Addiction treatment often includes medication, including psychotropic medication. Even though you might expect anti-anxiety or anti-depressants to treat only mental illness, they are also used to facilitate the process of withdrawal from addiction and sobriety. Psychotropic medication can alleviate many psychological symptoms, which is why they are commonly used not only for depression, anxiety, and other mental illnesses, but also to alleviate the discomforts of addiction treatment.
They can help alleviate conditions such as an inability to concentration, sleeplessness, paranoia, hallucinations, manic states, moodiness, or depression. These drugs can significantly improve mood, health, well-being and quality of life for individuals who suffer from these conditions as well those who are having a challenging time with the beginning stages of their recovery. Along these lines, there are many recovering addicts who find that there are in fact mental illnesses lying beneath their addictions. As their addiction wanes and as they begin to physically improve, they may experience anxiety, states of depression, moodiness, or other symptoms, such as those described above. In these cases, psychotropic medication might also be useful and prescribed as a part of their addiction treatment. There are a variety of antidepressants that are used for different psychological disorders, depending upon a person’s needs and circumstances.
For example, MAOIs (Monoamine Oxidase Inhibitors) were the first class of anti-depressants to be developed. They increase levels of norepinephrine, serotonin, and dopamine by inhibiting an enzyme called monoamine oxidase. TCAs (Tricyclic Antidepressants) work by increasing the levels of norepinephrine as well as serotonin, but to a lesser degree. SSRIs (Selective Serotonin Reuptake Inhibitors) increase the levels of serotonin, which can ease depressive symptoms. SSRIs are incredibly effective, but they do come with risks. They can cause suicidal thoughts and even attempts at suicide. SNRIs (Serotonin-Norepinephrine Reuptake Inhibitors) are a new class of anti-depressants. They differ from SSRIs in that they increase levels of both serotonin and norepinephrine in the brain. They have similar side effects to SSRIs as well.In addition to anti-depressants, there are also anti-anxiety medications. One of the most common anti-anxiety drugs used in drug treatment is benzodiazepines. They have been very effective in treating alcohol withdrawal syndrome. The risk with benzodiazepines, however, is that they are highly addictive and have severe withdrawal symptoms.
And for this reason, researchers are exploring other forms of treatment for the alcohol withdrawal process. The benefit to benzodiazepines is that if a recovering addict can take them as prescribed, they usually pose the risk of addiction and instead, the medication greatly facilitates their alcohol detox process. However, if an addiction does develop, the withdrawal process from benzodiazepines can be severe. Other types of medication used to aid the psychological withdrawal experience include anti-seizure and mood stabilizing drugs. It’s important to know that you can be actively involved in the conversation with your doctor about what drug you’re using, the symptoms you’re experiencing and whether or not it’s working in your life. Perhaps knowing the traits of an ideal drug would help.

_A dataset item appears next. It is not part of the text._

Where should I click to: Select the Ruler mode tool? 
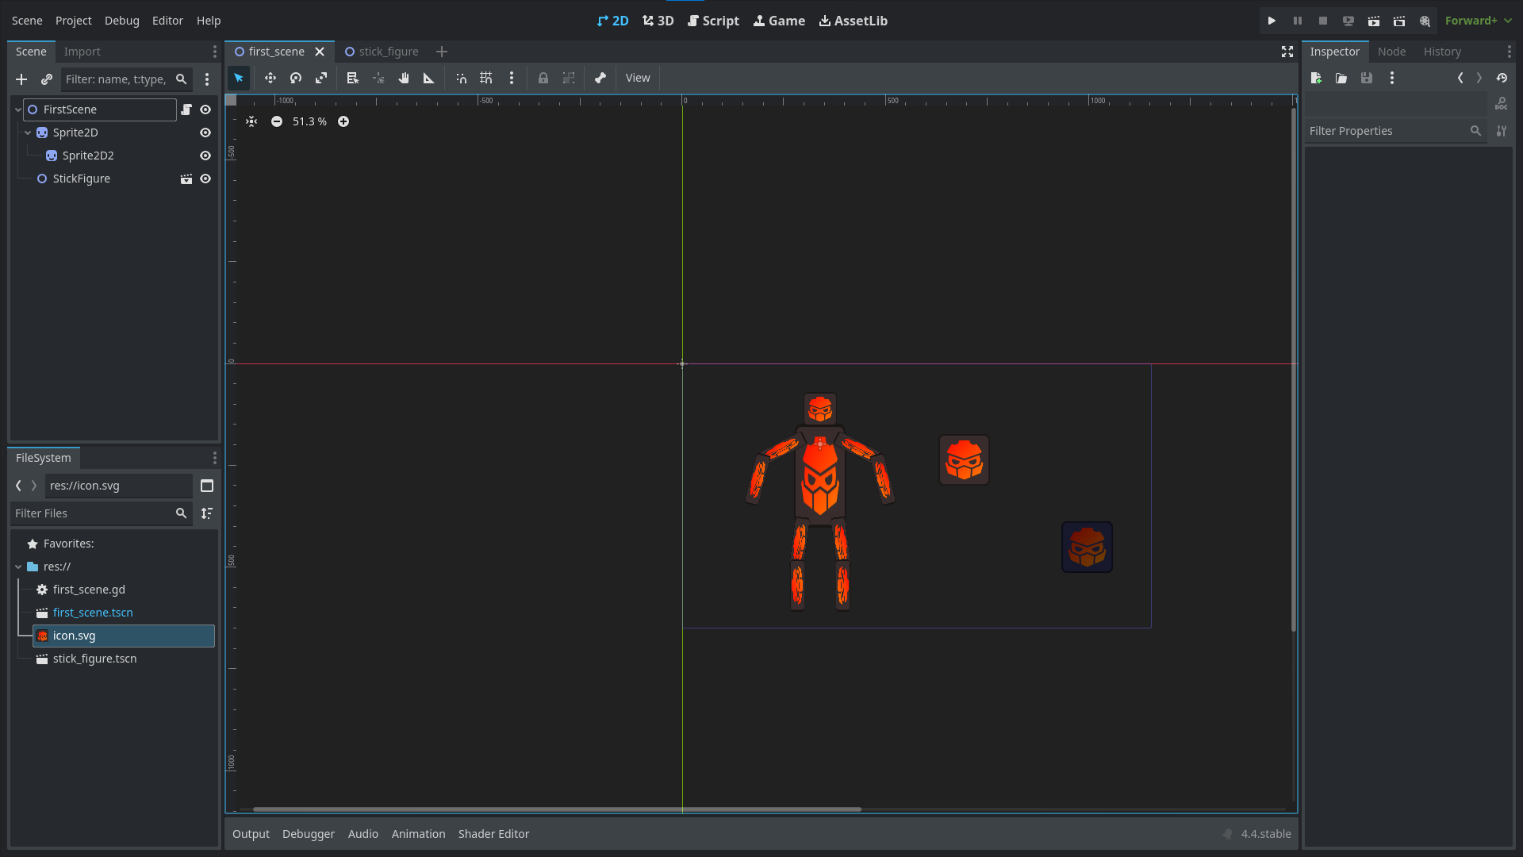pyautogui.click(x=428, y=78)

- Do a good job of reducing or eliminating symptoms.
- Be safe in that the side effects are not harming or dangerous.
- Not interact with other drugs, making them ineffective.
- Not produce additional side effects.
- Be convenient to use, such as a pill a day or with meals.
- Be inexpensive.
If you are in the early stages of your recovery and you are experiencing significant psychological side effects, talk to your doctor, therapist, or drug counselor. There are ways to manage the psychological discomforts that come with addiction treatment.